The Osceola County 4-H-FFA Fair Board works year round to ensure the fair can go on.
The non-profit group started as a support group, but now is almost completely responsible for guaranteeing a fair after state support was lost.
“We no longer receive funds from the state,” Fair Board treasurer Cheryl Sherman said. “We get some support from the county as a donation, but the main revenue is camping and wedding receptions.”
Fair Board president Dave Brooks said that people are unaware the grounds include a full-service campground.
“One issue we’re looking at very hard right now is if people know we have cheapest and most modern camping in the area,” he said. “We’re looking at promoting that a little more.”
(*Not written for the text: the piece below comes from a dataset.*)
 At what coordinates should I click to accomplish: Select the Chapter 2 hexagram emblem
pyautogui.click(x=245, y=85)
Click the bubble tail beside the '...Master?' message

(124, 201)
Aside from the camping and weddings held in the new Community Building, Brooks said the grounds are constantly busy.
“The Michigan Trappers come in the spring and fall, the woodcarvers are in here twice a year, there’s the Dulcimer Festival next weekend, the travel trailer group comes in too and in the off season in October a theater group has come in and performed,” Brooks said. “We’re booked all the time.”
The Dulcimer Festival, also known as The Non-Electric Music Funfest, will take place July 14-17.
Brooks estimates the event has been around for 40 years and is one of the larger events held at the fairgrounds.
“It’s just a big acoustic music festival where people come from all over the U.S.,” said Brooks. “There are workshops for different instruments, stage show performances, and all the time people just jamming around.”
The Dulcimer Festival draws in a good amount of revenue, Brooks said.
And although funding the fair is the most important part of the job, the Fair Board is committed to making the grounds a community area.
It’s always a community place and our goal is to keep it that way,” Sherman said.
The county meal program is held at the fairgrounds, along with a senior citizens group meeting once a week, and zumba classes.
It’s just important to serve the community as much as possible, Brooks said.
“We support not only our facility but be able to put the fair on every year,” he said.
“It’s our duty to host all things we do.”